O movimento de dominação era simples: como viviam isolados, os produtos que necessitavam eram trazidos pelos senhores que, por sua vez, trocavam pela produção de borracha. O preço dos produtos e o peso da borracha eram controlados pelo patrão. Por conta do isolamento e da falta de informação, a escravidão por dívidas, por maior que fosse a produção, era inevitável.
Com o fim da guerra e a produção normatizada no sudeste asiático, a borracha brasileira novamente entrou em crise. Mas a dominação dos patrões não. Na década de 1980, o movimento seringueiro ganha um grande líder: Chico Mendes. Além dos empates, que eram uma recusa coletiva dos seringueiros a produzir, ele organizou o movimento em sindicatos e formou o Conselho Nacional dos Seringueiros (CNS), que procurava aglutinar todos os seringueiros da Amazônia. A luta pela terra, para se livrar de uma vez por todas dos patrões, foi uma das principais bandeiras.
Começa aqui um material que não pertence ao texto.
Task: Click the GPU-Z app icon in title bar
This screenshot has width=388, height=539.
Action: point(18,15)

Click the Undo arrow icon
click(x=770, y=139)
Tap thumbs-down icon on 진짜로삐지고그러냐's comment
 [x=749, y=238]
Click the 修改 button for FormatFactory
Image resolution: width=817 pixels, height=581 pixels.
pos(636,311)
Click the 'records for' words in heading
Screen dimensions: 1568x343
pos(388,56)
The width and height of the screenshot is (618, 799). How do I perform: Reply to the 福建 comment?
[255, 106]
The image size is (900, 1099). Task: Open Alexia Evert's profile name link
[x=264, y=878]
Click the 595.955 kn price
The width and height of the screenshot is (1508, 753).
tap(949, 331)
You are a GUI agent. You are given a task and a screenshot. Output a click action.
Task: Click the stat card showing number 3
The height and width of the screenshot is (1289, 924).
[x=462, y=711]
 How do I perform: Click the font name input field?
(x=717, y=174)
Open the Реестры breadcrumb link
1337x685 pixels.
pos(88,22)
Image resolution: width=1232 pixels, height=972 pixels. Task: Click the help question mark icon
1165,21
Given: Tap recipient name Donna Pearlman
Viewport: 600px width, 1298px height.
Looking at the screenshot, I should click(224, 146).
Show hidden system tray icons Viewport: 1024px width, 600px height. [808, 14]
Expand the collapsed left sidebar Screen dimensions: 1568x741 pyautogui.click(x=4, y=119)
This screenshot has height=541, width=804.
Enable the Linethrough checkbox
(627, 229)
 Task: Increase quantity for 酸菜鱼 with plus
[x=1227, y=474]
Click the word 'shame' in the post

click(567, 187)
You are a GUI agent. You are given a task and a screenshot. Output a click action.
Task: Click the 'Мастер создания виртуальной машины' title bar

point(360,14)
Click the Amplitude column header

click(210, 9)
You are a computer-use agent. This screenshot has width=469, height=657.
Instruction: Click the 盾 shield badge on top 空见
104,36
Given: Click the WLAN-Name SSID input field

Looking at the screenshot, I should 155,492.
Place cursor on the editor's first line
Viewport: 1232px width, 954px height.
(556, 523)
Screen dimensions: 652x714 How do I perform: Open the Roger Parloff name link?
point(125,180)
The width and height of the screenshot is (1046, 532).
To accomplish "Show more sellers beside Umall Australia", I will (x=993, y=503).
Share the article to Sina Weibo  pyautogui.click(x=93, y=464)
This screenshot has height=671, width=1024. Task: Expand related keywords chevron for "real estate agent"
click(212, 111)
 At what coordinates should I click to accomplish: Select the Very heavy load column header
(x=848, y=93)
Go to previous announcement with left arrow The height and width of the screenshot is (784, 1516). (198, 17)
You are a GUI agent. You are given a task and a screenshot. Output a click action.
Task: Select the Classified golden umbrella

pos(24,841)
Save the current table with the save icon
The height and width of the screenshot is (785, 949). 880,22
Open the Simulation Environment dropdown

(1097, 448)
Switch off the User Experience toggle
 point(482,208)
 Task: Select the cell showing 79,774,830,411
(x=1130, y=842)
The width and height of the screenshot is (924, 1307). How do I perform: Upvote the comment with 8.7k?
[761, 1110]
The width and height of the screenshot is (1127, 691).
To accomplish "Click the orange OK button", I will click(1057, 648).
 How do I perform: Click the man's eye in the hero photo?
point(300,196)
Nem o assassinato deste grande homem conseguiu frear a organização dos seringueiros, que viu surgir novas lideranças, como Marina Silva e Manoel Cunha, e conseguiu pressionar pela criação das RESEX (Reservas Extrativistas) e a as RDS (Reservas de Desenvolvimento Sustentável), terras protegidas que permitem o uso sustentável dos recursos naturais pelas comunidades extrativistas.    
Com a criação das terras, a vida do povo local melhorou, mas persistia um problema. A distância dos centros urbanos era tanta que o custo do transporte não compensava a viagem. Os patrões antigos e seus descendentes, chamados agora de Regatões, passaram a visitar estas comunidades de barco, oferecendo produtos da cidade a um preço muito acima da média e trocando-os por produtos extrativistas, a um preço baixíssimo. Como não tinham opção, os comunitários participavam deste mercado.
Algumas décadas depois, no município de Carauari, Amazonas, surge uma idéia que tem o potencial de acabar com esta dependência dos regatões: o Comércio Ribeirinho Solidário. A Associação local, chamada ASPROC (Associação Produtores Rurais de Carauari), juntamente com o CNS (que agora passou a se chamar Conselho Nacional das Populações Extrativistas), compra produtos básicos como vela, gasolina, lanterna, bolacha, sabão, entre outros, em Manaus e levam às comunidades. Os produtos, a um preço justo, são comercializados por dinheiro ou pelos produtos do extrativismo nas cantinas comunitárias, que são postos de venda e troca dentro das comunidades, a metros de distância das famílias.
Mensalmente, o barco da associação passa reabastecendo as cantinas e recolhendo a produção extrativista, para vender em escala na cidade.
Entre os dias 06 e 10 de abril de 2010, o IPAM e o Serviço Florestal Brasileiro tiveram a oportunidade de conhecer ao vivo esta experiência. É impressionante ver como idéias simples e bem organizadas têm o potencial de mudar para melhor a vida de muita gente. É a revolução silenciosa em curso.